もちろん尾形は第七師団の中で自身が山猫と揶揄されていたことは知っていただろう。
山猫は尾形からしてみればイラつくと同時に、常に意識してきて気になる対象であってもおかしくない。
肩から銃を下ろし、山猫に向けようとしたのは、自身を撃とうとしていたのだろうか。
その後、アシリパに注意を向けた直後に山猫は逃げてしまった。
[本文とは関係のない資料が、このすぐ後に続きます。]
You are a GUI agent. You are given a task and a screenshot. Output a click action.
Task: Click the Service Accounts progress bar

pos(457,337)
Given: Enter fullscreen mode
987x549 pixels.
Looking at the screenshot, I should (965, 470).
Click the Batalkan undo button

でもそれで良いのかもしれない。
尾形が山猫と評されるような生き方をしてきたのは、紛れもなく尾形自身の人生の一部だから、それを丸ごと捨て去ることなど出来ない。
出来るとしたら、これまで歩いて生きた山猫としての生き方から少しずつ外れていくこと。
ラストでキロランケたちに着いていくことで山猫の足跡から反れていく表現はかなり前向きに感じた。
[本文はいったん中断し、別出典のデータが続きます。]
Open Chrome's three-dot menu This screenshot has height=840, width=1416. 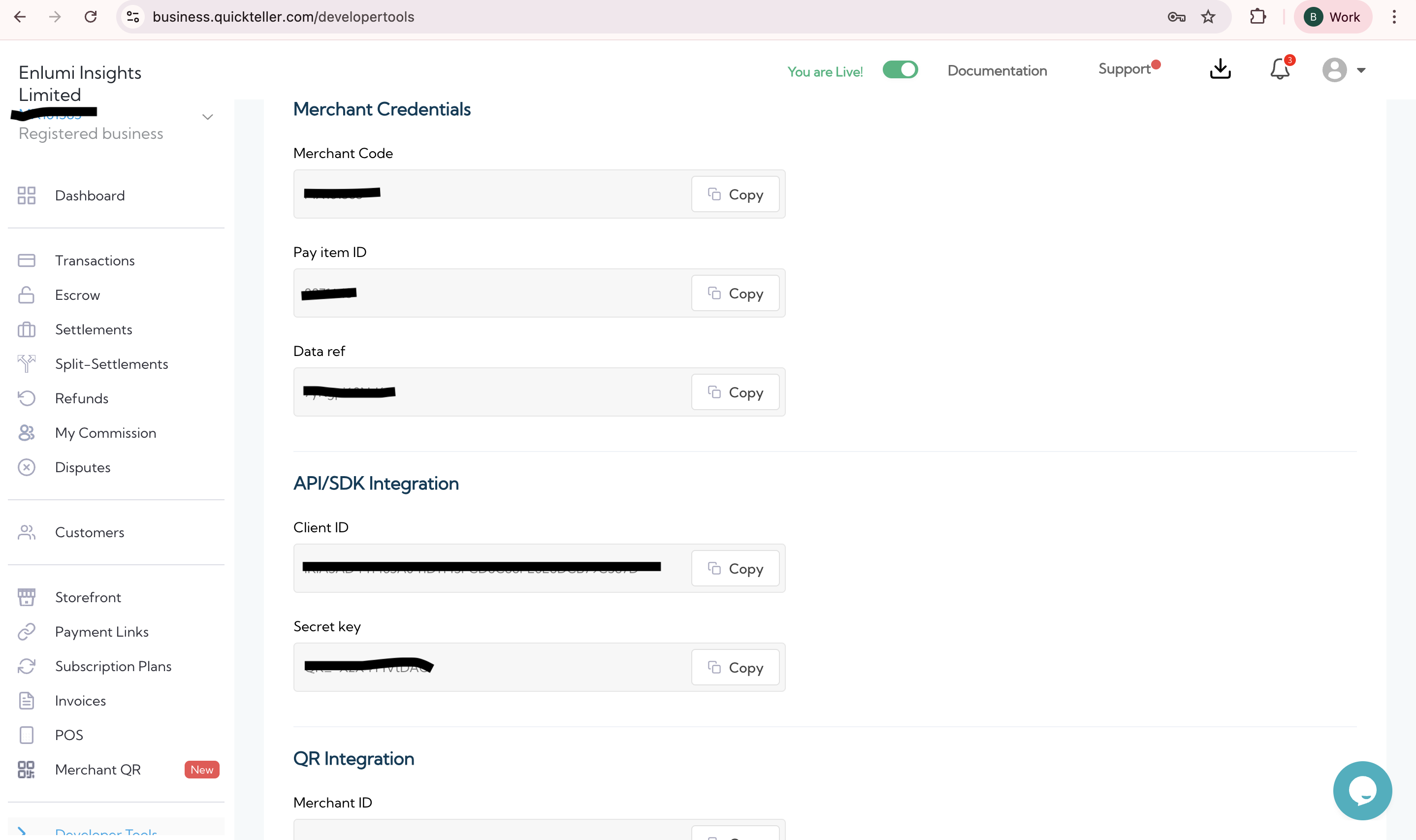coord(1394,17)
ただ一方で、そこに人生を変えようという明るさよりも、むしろ尾形の後姿に忍び寄る死の匂いを感じてしまった……。
いんちき、人を化かすといった山猫の示す意味を煎じ詰めればズルいってことだと思う。
ズルさを持つ人間は人から嫌われるものの、短期的には不利益を被らずに済むことが多い。
ある意味、処世術としてはかなり優秀ともいえる。
尾形がもし自身の生き方を改めることを意識するようになったら、何かの拍子に命を失う羽目になるかもなー、なんてふと思ってしまった。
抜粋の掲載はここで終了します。